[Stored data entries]
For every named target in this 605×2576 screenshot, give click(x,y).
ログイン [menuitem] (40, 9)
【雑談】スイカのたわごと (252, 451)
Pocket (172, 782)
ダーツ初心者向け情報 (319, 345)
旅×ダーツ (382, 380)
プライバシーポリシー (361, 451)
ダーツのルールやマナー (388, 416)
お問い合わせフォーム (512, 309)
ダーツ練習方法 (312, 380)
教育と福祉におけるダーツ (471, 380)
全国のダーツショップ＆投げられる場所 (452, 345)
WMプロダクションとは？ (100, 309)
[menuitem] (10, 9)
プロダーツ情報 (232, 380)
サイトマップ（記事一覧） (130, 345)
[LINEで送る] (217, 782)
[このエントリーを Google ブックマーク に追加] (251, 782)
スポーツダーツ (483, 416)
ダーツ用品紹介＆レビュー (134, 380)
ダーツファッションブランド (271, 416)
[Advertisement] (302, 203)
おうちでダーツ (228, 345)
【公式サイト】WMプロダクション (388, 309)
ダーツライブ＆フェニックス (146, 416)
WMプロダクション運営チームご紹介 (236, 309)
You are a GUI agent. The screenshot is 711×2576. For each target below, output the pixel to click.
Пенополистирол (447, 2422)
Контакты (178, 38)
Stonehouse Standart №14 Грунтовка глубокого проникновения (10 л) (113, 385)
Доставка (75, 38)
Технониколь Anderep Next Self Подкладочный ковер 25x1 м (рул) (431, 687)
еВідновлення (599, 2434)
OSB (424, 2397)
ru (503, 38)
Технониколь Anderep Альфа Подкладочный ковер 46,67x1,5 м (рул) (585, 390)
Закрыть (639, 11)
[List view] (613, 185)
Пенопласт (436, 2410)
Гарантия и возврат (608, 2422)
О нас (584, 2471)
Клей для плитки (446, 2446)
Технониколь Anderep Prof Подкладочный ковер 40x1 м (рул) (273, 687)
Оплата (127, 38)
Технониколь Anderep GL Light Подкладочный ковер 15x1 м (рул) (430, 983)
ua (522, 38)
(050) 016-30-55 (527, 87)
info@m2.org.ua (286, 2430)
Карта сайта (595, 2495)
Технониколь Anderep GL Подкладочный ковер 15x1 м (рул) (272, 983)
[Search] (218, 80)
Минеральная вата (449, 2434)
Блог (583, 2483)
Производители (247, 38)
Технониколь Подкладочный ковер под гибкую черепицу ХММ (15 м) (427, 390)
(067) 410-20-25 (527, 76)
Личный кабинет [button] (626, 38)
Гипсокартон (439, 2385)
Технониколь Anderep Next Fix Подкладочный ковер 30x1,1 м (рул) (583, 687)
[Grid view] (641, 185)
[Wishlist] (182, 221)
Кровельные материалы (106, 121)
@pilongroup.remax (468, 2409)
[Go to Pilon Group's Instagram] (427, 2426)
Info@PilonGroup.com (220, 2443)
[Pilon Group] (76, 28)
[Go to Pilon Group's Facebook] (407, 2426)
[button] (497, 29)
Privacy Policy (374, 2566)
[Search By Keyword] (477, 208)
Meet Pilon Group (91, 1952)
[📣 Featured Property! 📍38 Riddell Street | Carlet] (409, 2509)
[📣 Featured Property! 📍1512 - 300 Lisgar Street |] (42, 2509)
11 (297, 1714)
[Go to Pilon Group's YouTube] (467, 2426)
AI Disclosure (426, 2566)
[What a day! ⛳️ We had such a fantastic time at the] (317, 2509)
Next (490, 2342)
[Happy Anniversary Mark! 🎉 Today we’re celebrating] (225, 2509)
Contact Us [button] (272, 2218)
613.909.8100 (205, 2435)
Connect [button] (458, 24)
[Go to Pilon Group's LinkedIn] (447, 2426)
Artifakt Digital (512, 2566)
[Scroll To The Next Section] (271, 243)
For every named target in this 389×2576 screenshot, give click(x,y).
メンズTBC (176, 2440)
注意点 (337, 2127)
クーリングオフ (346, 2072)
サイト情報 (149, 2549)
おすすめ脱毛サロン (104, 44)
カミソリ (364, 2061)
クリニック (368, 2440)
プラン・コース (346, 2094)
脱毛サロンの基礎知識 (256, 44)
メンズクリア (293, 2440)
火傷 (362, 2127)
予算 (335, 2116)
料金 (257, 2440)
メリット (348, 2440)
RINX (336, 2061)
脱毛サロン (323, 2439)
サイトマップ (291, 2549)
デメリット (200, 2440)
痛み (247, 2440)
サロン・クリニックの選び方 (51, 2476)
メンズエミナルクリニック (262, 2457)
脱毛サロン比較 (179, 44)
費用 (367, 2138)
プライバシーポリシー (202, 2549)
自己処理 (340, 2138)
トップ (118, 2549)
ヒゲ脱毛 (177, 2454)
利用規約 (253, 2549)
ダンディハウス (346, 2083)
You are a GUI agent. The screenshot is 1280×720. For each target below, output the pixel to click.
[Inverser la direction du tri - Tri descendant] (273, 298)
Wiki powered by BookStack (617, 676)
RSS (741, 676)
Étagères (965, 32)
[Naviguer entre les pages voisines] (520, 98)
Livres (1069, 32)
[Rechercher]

= EXERCISE PROMPT =
Please return the lines above that run from the line containing "教育と福祉におけるダーツ (471, 380)" to the line containing "Технониколь Подкладочный ковер", inclusive, exactly and with no other lines.

= SOLUTION FOR THIS TASK =
教育と福祉におけるダーツ (471, 380)
全国のダーツショップ＆投げられる場所 (452, 345)
WMプロダクションとは？ (100, 309)
[menuitem] (10, 9)
プロダーツ情報 (232, 380)
サイトマップ（記事一覧） (130, 345)
[LINEで送る] (217, 782)
[このエントリーを Google ブックマーク に追加] (251, 782)
スポーツダーツ (483, 416)
ダーツ用品紹介＆レビュー (134, 380)
ダーツファッションブランド (271, 416)
[Advertisement] (302, 203)
おうちでダーツ (228, 345)
【公式サイト】WMプロダクション (388, 309)
ダーツライブ＆フェニックス (146, 416)
WMプロダクション運営チームご紹介 (236, 309)
You are a GUI agent. The screenshot is 711×2576. For each target below, output the pixel to click.
Пенополистирол (447, 2422)
Контакты (178, 38)
Stonehouse Standart №14 Грунтовка глубокого проникновения (10 л) (113, 385)
Доставка (75, 38)
Технониколь Anderep Next Self Подкладочный ковер 25x1 м (рул) (431, 687)
еВідновлення (599, 2434)
OSB (424, 2397)
ru (503, 38)
Технониколь Anderep Альфа Подкладочный ковер 46,67x1,5 м (рул) (585, 390)
Закрыть (639, 11)
[List view] (613, 185)
Пенопласт (436, 2410)
Гарантия и возврат (608, 2422)
О нас (584, 2471)
Клей для плитки (446, 2446)
Технониколь Anderep Prof Подкладочный ковер 40x1 м (рул) (273, 687)
Оплата (127, 38)
Технониколь Anderep GL Light Подкладочный ковер 15x1 м (рул) (430, 983)
ua (522, 38)
(050) 016-30-55 (527, 87)
info@m2.org.ua (286, 2430)
Карта сайта (595, 2495)
Технониколь Anderep GL Подкладочный ковер 15x1 м (рул) (272, 983)
[Search] (218, 80)
Минеральная вата (449, 2434)
Блог (583, 2483)
Производители (247, 38)
Технониколь Подкладочный ковер под гибкую черепицу ХММ (15 м) (427, 390)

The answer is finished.